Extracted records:
*** Begin section ***

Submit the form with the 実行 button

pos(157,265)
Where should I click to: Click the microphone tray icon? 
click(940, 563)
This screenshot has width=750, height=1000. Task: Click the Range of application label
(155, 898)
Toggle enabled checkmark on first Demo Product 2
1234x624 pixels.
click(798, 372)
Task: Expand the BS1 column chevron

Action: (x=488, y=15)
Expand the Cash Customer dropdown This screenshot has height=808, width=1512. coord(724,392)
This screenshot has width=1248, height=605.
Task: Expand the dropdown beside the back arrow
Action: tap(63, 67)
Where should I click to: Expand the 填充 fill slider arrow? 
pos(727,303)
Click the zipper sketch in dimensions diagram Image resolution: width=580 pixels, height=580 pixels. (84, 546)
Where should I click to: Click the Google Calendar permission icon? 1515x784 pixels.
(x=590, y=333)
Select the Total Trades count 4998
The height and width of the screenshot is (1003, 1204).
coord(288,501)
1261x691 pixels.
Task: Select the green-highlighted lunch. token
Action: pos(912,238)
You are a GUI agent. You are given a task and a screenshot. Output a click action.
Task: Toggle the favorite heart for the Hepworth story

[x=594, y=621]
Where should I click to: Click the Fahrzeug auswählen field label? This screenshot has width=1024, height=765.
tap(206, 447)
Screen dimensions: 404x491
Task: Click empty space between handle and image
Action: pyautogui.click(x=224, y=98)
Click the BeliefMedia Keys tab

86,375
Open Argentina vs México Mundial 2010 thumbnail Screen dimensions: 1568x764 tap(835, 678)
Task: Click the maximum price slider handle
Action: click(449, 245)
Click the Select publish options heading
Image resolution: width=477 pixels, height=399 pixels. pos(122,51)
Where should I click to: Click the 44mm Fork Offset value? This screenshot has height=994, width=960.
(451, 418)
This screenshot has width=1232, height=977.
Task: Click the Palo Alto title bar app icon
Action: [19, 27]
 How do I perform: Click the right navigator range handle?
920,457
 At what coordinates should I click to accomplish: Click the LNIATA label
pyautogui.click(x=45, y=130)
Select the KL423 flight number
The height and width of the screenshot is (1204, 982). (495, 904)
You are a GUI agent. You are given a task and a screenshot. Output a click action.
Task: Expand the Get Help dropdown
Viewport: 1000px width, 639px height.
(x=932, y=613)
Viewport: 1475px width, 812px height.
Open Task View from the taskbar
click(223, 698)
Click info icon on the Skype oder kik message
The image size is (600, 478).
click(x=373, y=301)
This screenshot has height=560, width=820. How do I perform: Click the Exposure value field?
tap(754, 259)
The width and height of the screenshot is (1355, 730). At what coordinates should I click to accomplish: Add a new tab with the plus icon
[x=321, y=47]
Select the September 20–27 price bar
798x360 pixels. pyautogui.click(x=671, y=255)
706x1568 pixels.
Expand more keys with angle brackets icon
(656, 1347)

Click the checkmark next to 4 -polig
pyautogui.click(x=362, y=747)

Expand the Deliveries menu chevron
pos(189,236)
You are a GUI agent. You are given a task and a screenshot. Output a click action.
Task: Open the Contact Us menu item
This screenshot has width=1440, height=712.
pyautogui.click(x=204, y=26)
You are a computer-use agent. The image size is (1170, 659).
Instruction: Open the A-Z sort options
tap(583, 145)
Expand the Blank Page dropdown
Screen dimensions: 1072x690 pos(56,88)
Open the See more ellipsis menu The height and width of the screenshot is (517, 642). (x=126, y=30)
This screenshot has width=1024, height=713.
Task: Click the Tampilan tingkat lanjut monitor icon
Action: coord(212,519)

*** End section ***

Prompt: A faithful copy of every record is required; output it in full.

Answer to this task:
Submit the form with the 実行 button

pos(157,265)
Where should I click to: Click the microphone tray icon? 
click(940, 563)
This screenshot has width=750, height=1000. Task: Click the Range of application label
(155, 898)
Toggle enabled checkmark on first Demo Product 2
1234x624 pixels.
click(798, 372)
Task: Expand the BS1 column chevron

Action: (x=488, y=15)
Expand the Cash Customer dropdown This screenshot has height=808, width=1512. coord(724,392)
This screenshot has width=1248, height=605.
Task: Expand the dropdown beside the back arrow
Action: tap(63, 67)
Where should I click to: Expand the 填充 fill slider arrow? 
pos(727,303)
Click the zipper sketch in dimensions diagram Image resolution: width=580 pixels, height=580 pixels. (84, 546)
Where should I click to: Click the Google Calendar permission icon? 1515x784 pixels.
(x=590, y=333)
Select the Total Trades count 4998
The height and width of the screenshot is (1003, 1204).
coord(288,501)
1261x691 pixels.
Task: Select the green-highlighted lunch. token
Action: pos(912,238)
You are a GUI agent. You are given a task and a screenshot. Output a click action.
Task: Toggle the favorite heart for the Hepworth story

[x=594, y=621]
Where should I click to: Click the Fahrzeug auswählen field label? This screenshot has width=1024, height=765.
tap(206, 447)
Screen dimensions: 404x491
Task: Click empty space between handle and image
Action: pyautogui.click(x=224, y=98)
Click the BeliefMedia Keys tab

86,375
Open Argentina vs México Mundial 2010 thumbnail Screen dimensions: 1568x764 tap(835, 678)
Task: Click the maximum price slider handle
Action: click(449, 245)
Click the Select publish options heading
Image resolution: width=477 pixels, height=399 pixels. pos(122,51)
Where should I click to: Click the 44mm Fork Offset value? This screenshot has height=994, width=960.
(451, 418)
This screenshot has width=1232, height=977.
Task: Click the Palo Alto title bar app icon
Action: [19, 27]
 How do I perform: Click the right navigator range handle?
920,457
 At what coordinates should I click to accomplish: Click the LNIATA label
pyautogui.click(x=45, y=130)
Select the KL423 flight number
The height and width of the screenshot is (1204, 982). (495, 904)
You are a GUI agent. You are given a task and a screenshot. Output a click action.
Task: Expand the Get Help dropdown
Viewport: 1000px width, 639px height.
(x=932, y=613)
Viewport: 1475px width, 812px height.
Open Task View from the taskbar
click(223, 698)
Click info icon on the Skype oder kik message
The image size is (600, 478).
click(x=373, y=301)
This screenshot has height=560, width=820. How do I perform: Click the Exposure value field?
tap(754, 259)
The width and height of the screenshot is (1355, 730). At what coordinates should I click to accomplish: Add a new tab with the plus icon
[x=321, y=47]
Select the September 20–27 price bar
798x360 pixels. pyautogui.click(x=671, y=255)
706x1568 pixels.
Expand more keys with angle brackets icon
(656, 1347)

Click the checkmark next to 4 -polig
pyautogui.click(x=362, y=747)

Expand the Deliveries menu chevron
pos(189,236)
You are a GUI agent. You are given a task and a screenshot. Output a click action.
Task: Open the Contact Us menu item
This screenshot has width=1440, height=712.
pyautogui.click(x=204, y=26)
You are a computer-use agent. The image size is (1170, 659).
Instruction: Open the A-Z sort options
tap(583, 145)
Expand the Blank Page dropdown
Screen dimensions: 1072x690 pos(56,88)
Open the See more ellipsis menu The height and width of the screenshot is (517, 642). (x=126, y=30)
This screenshot has width=1024, height=713.
Task: Click the Tampilan tingkat lanjut monitor icon
Action: coord(212,519)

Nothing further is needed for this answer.